• PAGE EXCERPT:

In a sense, the Grams claims are highly analogous to the Prometheus claims. The determining step in the Prometheus claims involves nothing more than performing a clinical diagnostic tests on individual patient, and the step of using the results to determine whether drug dosage should be altered is nothing more than a simple algorithm. According to the Prometheus panel, the distinction lies in the fact that in Grams the "essence" of the claimed process is the algorithm, and that the Gram patent "focused only on the algorithm rather than a clinical test." I'm not sure how convincing this distinction is, perhaps the panel could have been more straightforward and acknowledged the tension between Grams and Prometheus.
However, I have read the Grams decision and think a plausible distinction is that the Prometheus claims are limited to diagnostic tests for a limited number of specified of drug metabolites, while in Gram the claim appears to broadly encompass any of a host of clinical tests to which the algorithm could be applied. This suggests that if the Prometheus claims had been drafted more broadly to encompass any drug and drug metabolite, rather than being restricted to specific classes of thiopurine drugs, the claims could have been found patent ineligible. In effect, the distinction between the Grams and Prometheus claims is a matter of claim scope, something I think would be better addressed using the enablement requirement rather than patent eligibility, as I argued in the amicus brief I filed with Robert Cook-Deegan in the Myriad gene patent case.

• SOURCE MATERIAL:

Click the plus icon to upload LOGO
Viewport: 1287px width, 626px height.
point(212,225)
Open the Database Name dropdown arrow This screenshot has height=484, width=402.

• APPLY WHAT YOU READ:
a. In the passage on the Grams and Prometheus patent claims, who co-filed the amicus brief in the Myriad gene patent case?
b. Take the passage comparing the Grams and Prometheus patent claims further, picking up after its final sentence.

• TASK-BY-TASK RESULTS:
a. Robert Cook-Deegan.

b.
Finally, what are the implications of today's Prometheus decision for the patent eligibility of the genetic diagnostic method claims at issue in the Myriad gene patent case (Association for Pathology v. US Patent and Trademark Office)? Today's decision does not alter my previous prediction, which is that the outcome will depend upon how the Federal Circuit interprets the scope of Myriad's patent claims. If the Federal Circuit adopts the ACLU's broad interpretation the claims (which is the interpretation the district court judge accepted for his analysis), pursuant to which the claims broadly cover the purely mental process of analyzing genetic information, then under Prometheus I believe the claims must be found patent ineligible. Alternatively, if the Federal Circuit adopts Myriad’s interpretation of its claims, under which the claims are limited to methods that involve physically isolating and analyzing DNA molecules, I think under Prometheus the claims should be found patent eligible by virtue of comprising a transformative step (highly analogous to the administering step in the Prometheus claims) central to the purpose of the claimed methods.